## Provided information

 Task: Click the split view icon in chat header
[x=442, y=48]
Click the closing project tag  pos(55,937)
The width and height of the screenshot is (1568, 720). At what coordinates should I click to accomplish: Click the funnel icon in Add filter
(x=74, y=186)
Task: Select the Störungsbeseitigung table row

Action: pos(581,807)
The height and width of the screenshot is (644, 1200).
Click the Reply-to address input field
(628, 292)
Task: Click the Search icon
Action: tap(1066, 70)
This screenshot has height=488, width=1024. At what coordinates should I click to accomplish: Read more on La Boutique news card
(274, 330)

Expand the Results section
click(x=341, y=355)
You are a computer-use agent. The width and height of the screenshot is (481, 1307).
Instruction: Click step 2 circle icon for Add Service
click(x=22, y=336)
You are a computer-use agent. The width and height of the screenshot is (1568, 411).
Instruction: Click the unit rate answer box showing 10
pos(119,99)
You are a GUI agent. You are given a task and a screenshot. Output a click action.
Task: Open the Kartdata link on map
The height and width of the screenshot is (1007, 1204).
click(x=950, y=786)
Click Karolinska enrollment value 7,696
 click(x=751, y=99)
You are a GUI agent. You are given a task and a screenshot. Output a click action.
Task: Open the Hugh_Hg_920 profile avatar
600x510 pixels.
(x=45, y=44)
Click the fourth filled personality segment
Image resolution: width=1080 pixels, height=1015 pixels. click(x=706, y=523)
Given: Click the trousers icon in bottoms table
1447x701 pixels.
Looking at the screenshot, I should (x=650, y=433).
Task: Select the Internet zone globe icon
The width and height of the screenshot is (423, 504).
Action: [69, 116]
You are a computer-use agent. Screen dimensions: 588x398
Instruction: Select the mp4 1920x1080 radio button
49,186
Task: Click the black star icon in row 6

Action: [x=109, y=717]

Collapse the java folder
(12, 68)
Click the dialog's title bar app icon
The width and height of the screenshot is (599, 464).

## What the task requires
All that is wanted is the run of lines from the start of the data through the line containing "is (1568, 411).", copied word for word.

## The completed task
 Task: Click the split view icon in chat header
[x=442, y=48]
Click the closing project tag  pos(55,937)
The width and height of the screenshot is (1568, 720). At what coordinates should I click to accomplish: Click the funnel icon in Add filter
(x=74, y=186)
Task: Select the Störungsbeseitigung table row

Action: pos(581,807)
The height and width of the screenshot is (644, 1200).
Click the Reply-to address input field
(628, 292)
Task: Click the Search icon
Action: tap(1066, 70)
This screenshot has height=488, width=1024. At what coordinates should I click to accomplish: Read more on La Boutique news card
(274, 330)

Expand the Results section
click(x=341, y=355)
You are a computer-use agent. The width and height of the screenshot is (481, 1307).
Instruction: Click step 2 circle icon for Add Service
click(x=22, y=336)
You are a computer-use agent. The width and height of the screenshot is (1568, 411).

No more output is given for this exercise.